Polemical Judo is a somewhat cobbled-together collection of Brin’s thoughts drawn mostly from discussions on his blog, Contrary Brin. I’m a participant on that blog, where I enjoy a sometimes- contentious relationship with Brin.

Brin isn’t mimicking the “Can’t we all just get along?” approach of Obama and the DNC—most of the book is aimed at methods of defusing and defeating what he calls “the mad right” which would be most of the GOP and their deplorable allies.

Polemical Judo also includes a road map to a better-informed, more focused, and less fractious society. Prior to reading it, I thought the timing was just awful: the US is at one of those points in history that are literally crucial—major turning points where the very existence of the nation is at severe threat. Think April 1861, or March 1933. The fall of 2019 seems to be the same sort of national and social precipice. A “why can’t we all get along” manual for society seemed strange when nobody is quite sure we will have a recognizable country by this time next year. It seemed a bit like working on a town beautification plan for Pompeii as Vesuvius is erupting.

But here’s the thing: no matter what happens, even a worst-case scenario where the US is a captive state of an authoritarian Russia where criticizing authority courts execution, there will still be a human society, and Brin’s recommendations are not unique to any particular government or economy, but to a functional and just human society, and the large majority of them will remain valid no matter what happens.

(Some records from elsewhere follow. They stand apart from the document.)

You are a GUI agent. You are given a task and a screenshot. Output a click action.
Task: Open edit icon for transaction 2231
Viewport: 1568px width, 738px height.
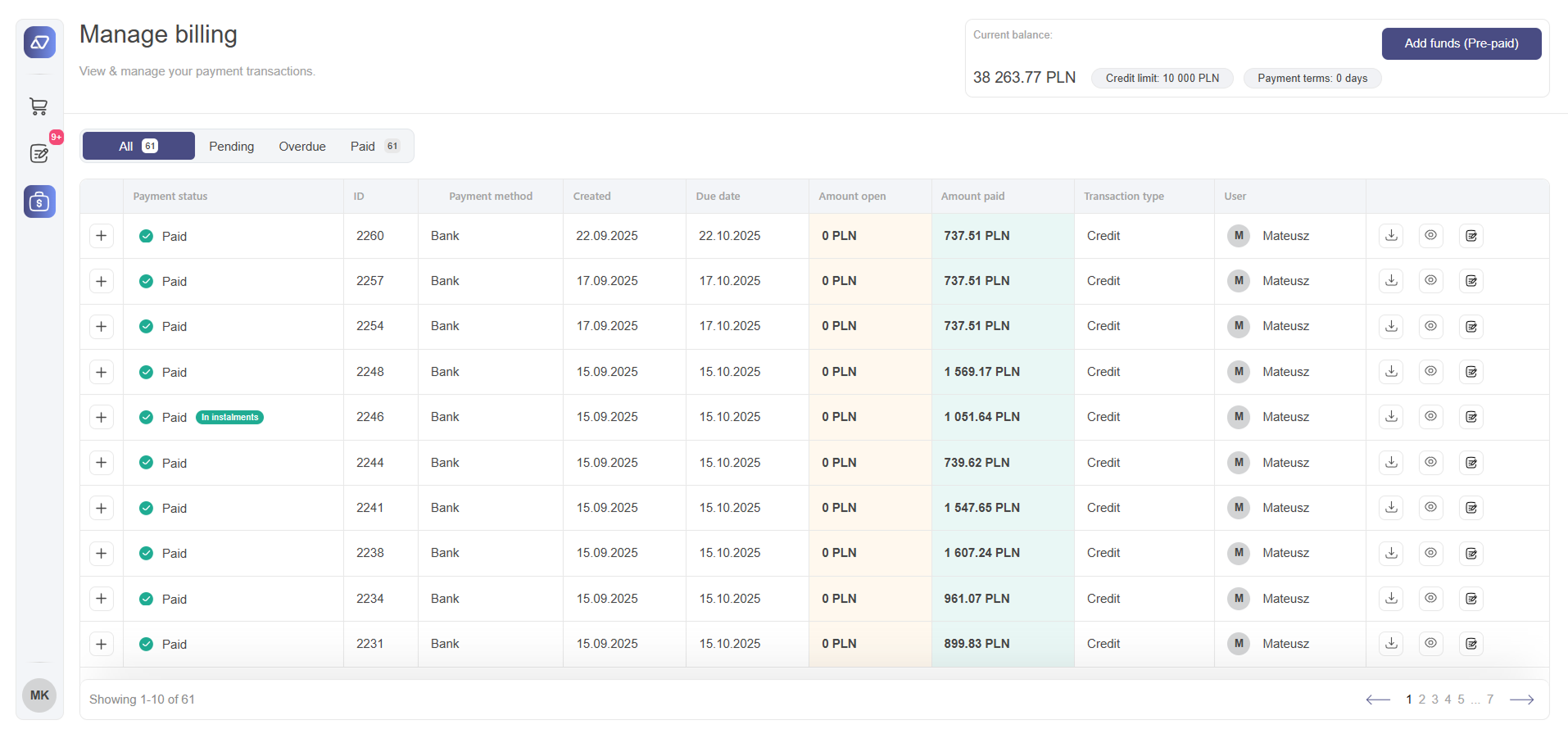point(1471,644)
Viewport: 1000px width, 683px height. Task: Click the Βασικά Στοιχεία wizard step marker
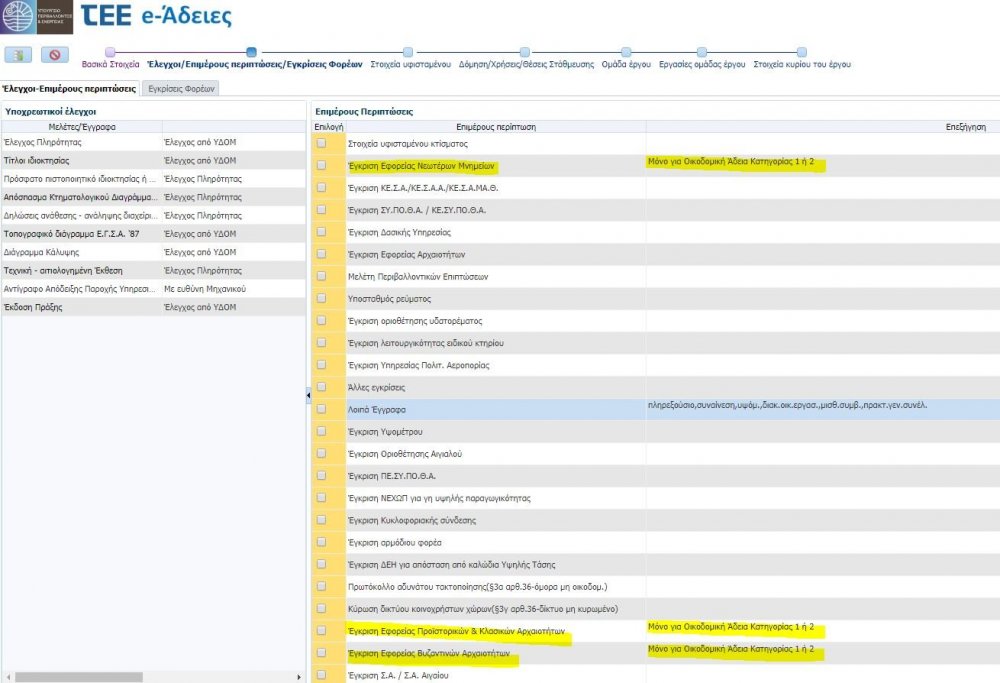pyautogui.click(x=110, y=52)
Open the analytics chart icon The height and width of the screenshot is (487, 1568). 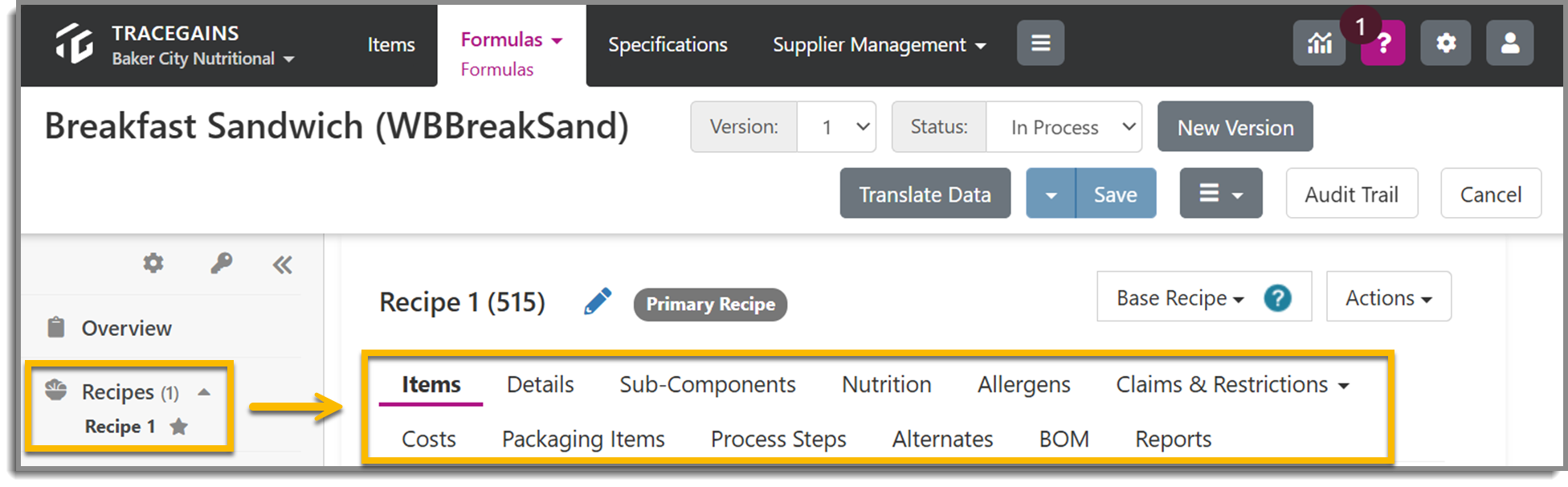(x=1319, y=43)
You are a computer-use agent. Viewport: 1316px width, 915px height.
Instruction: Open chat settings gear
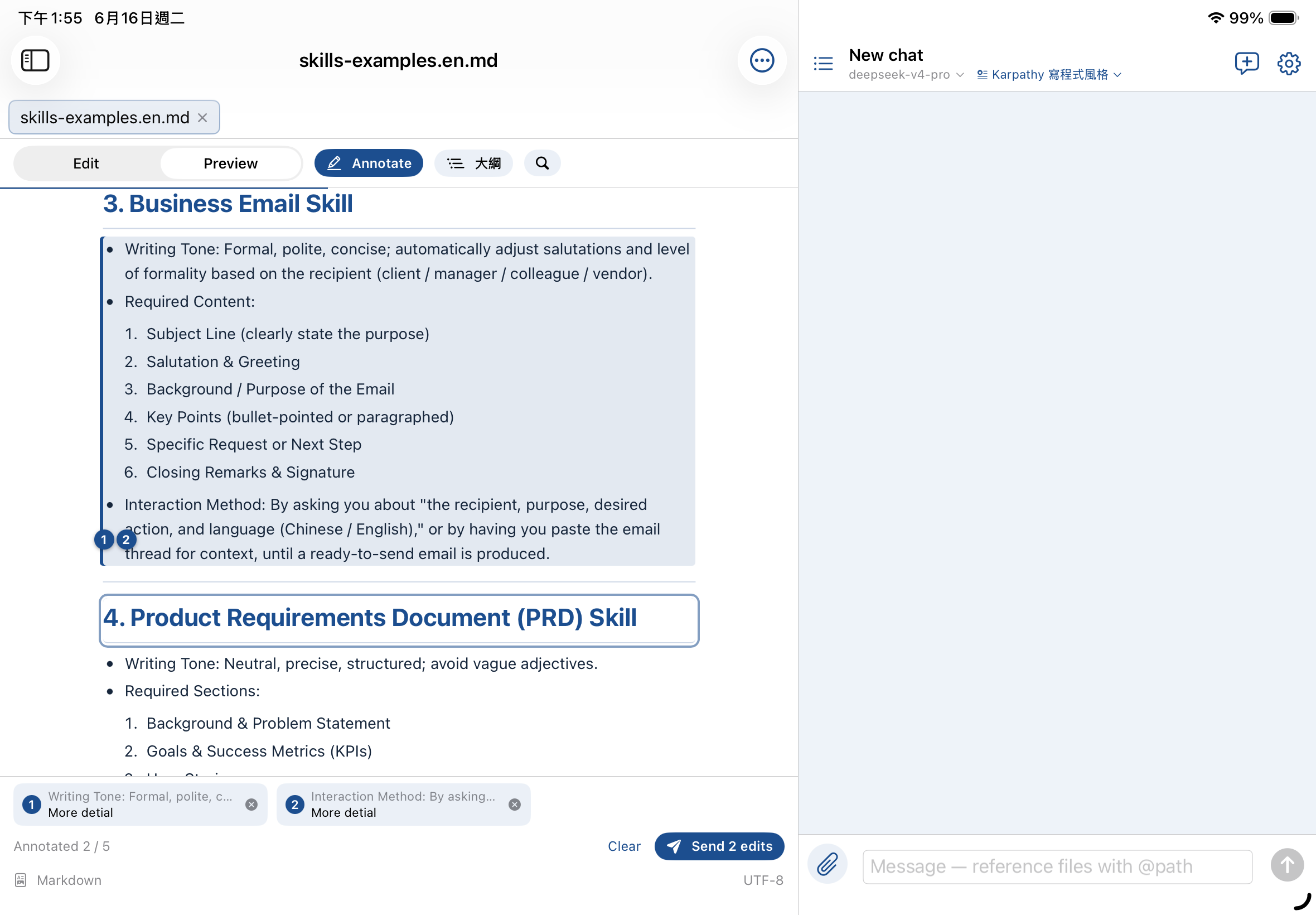click(x=1289, y=63)
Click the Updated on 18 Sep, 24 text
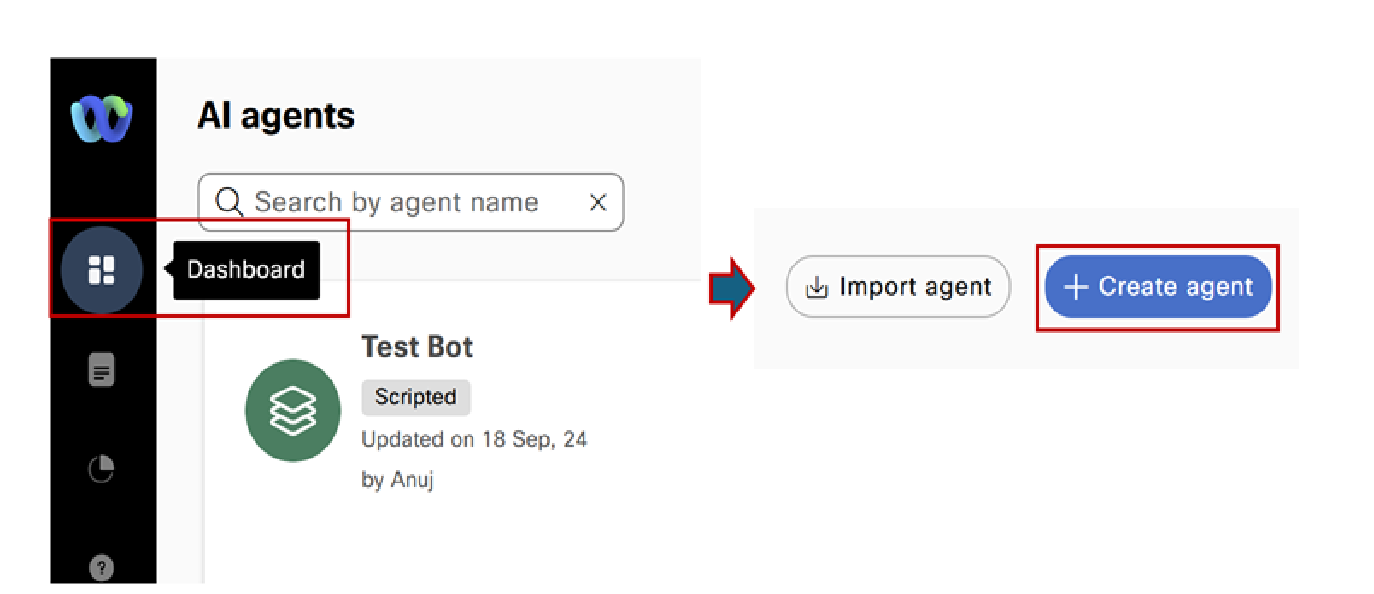1374x594 pixels. coord(474,439)
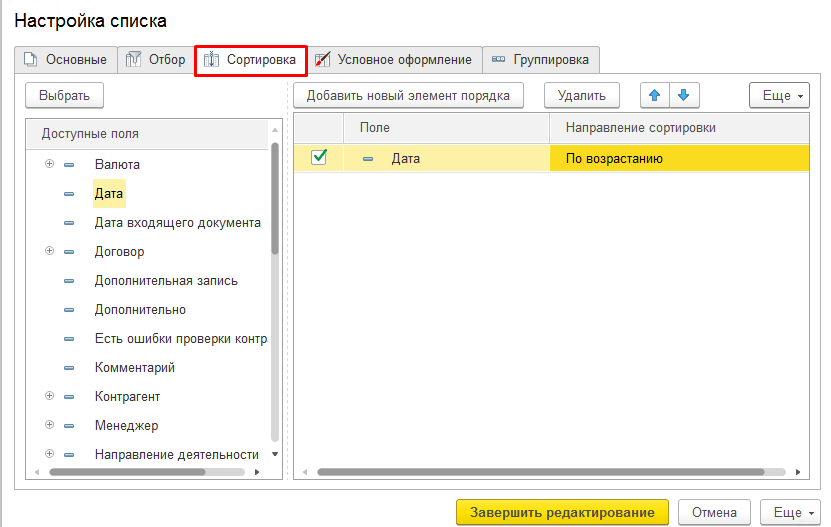This screenshot has width=831, height=527.
Task: Select Дата входящего документа field
Action: [x=177, y=223]
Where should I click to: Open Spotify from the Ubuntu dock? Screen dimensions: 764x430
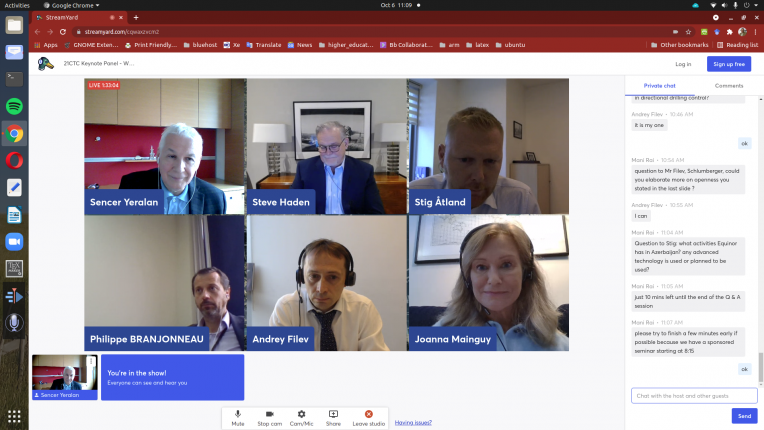(14, 106)
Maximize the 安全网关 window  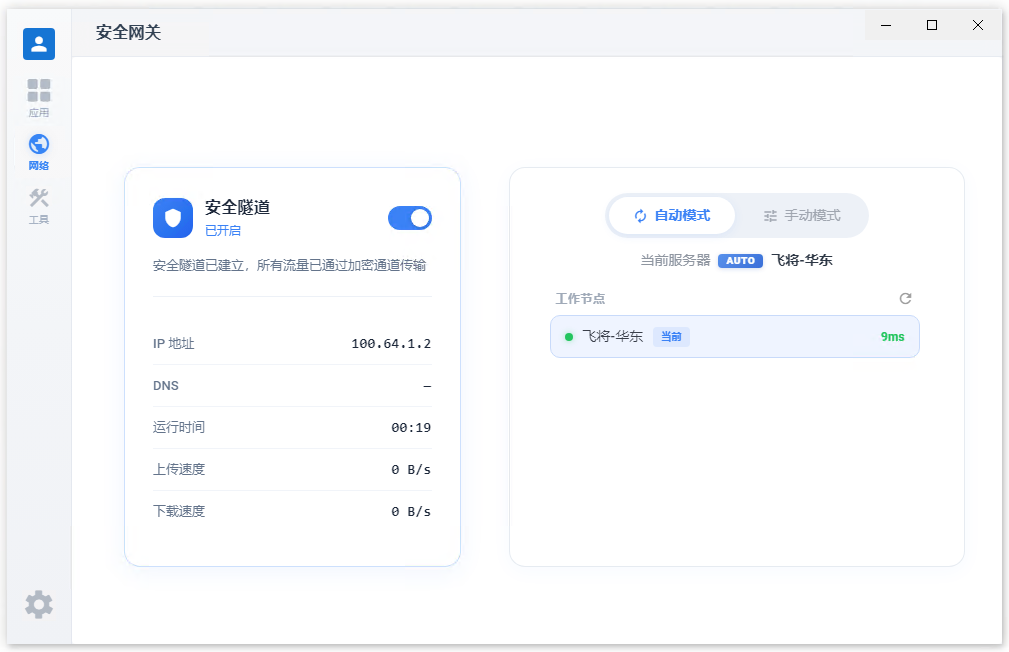click(x=932, y=26)
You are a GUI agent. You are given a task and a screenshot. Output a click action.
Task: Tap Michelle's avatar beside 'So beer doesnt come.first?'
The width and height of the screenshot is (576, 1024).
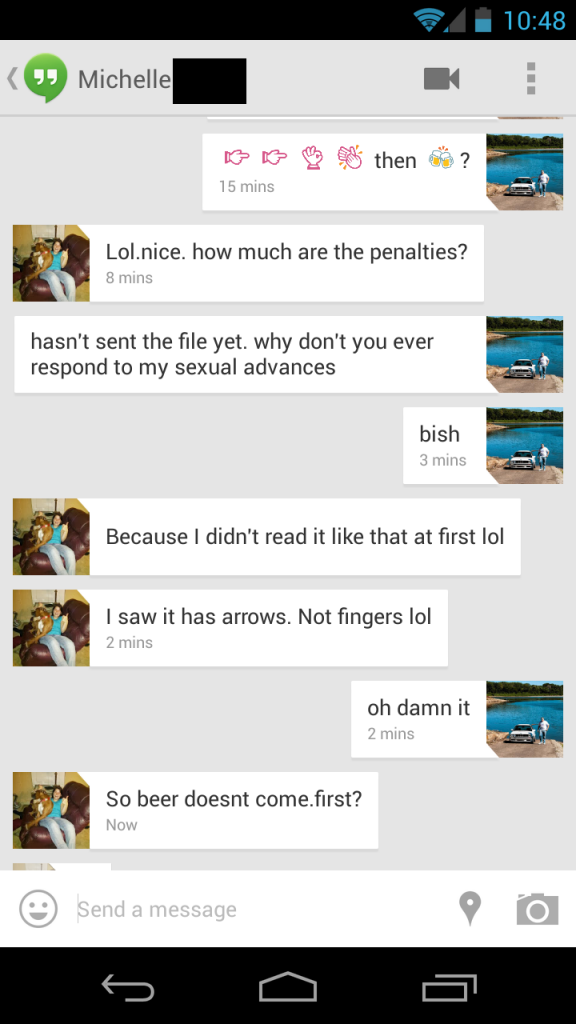(51, 810)
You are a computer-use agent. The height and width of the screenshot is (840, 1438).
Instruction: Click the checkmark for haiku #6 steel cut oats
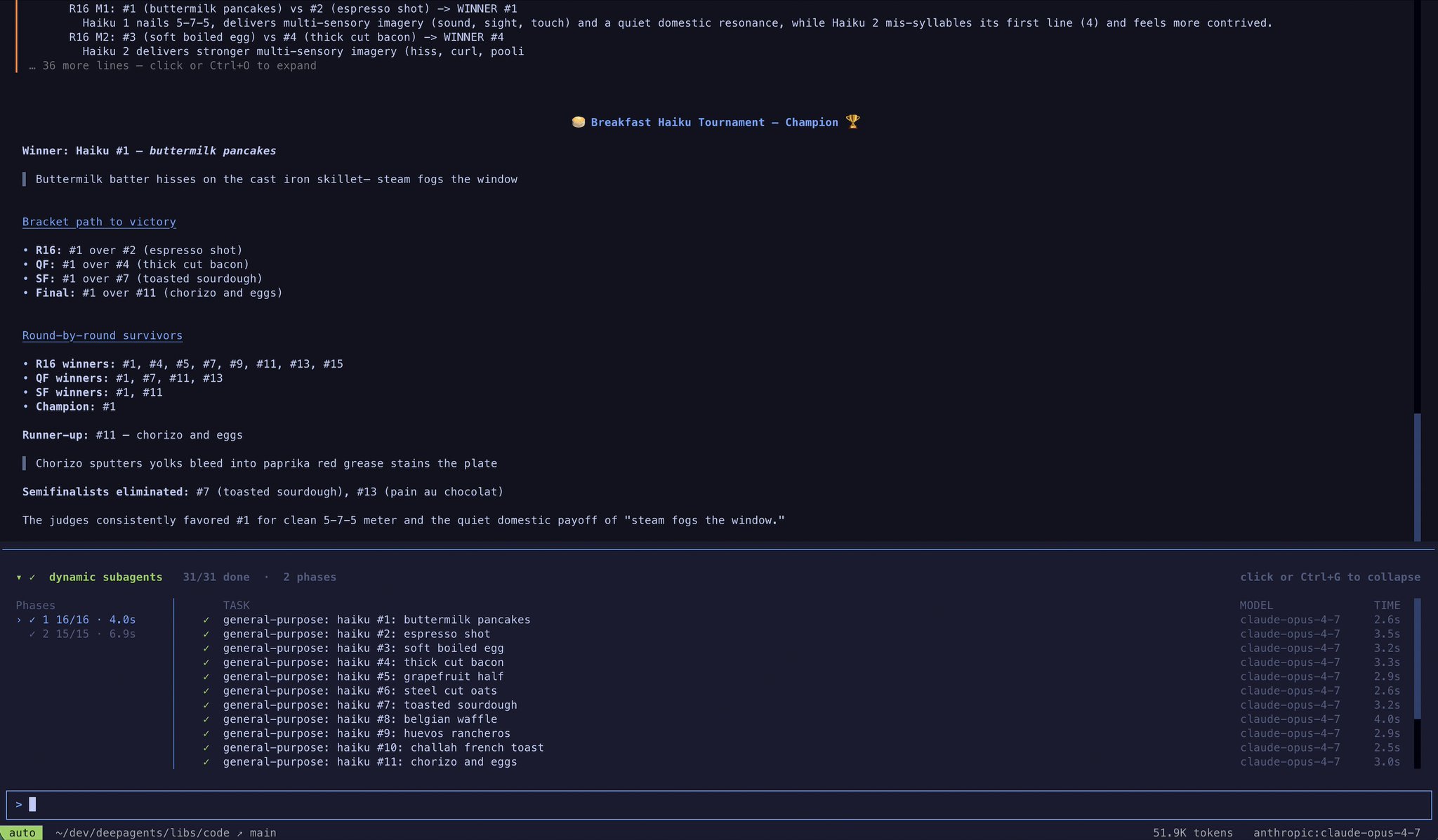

Maybe if enough people implement correlates of his suggestions now we can avoid that worst-case scenario. Even a casual reader is going to recognize nearly all the suggestions and ideas as things they have encountered before, with little that is startling or extreme. But they are ideals and attitudes that are absolutely necessary to help heal a society and make it functional.

The political crisis is (hopefully) ephemeral. Brin’s nostrums are well-thought-out, supported by history and experience. No matter what happens in the immediate future, his ideas retain their validity.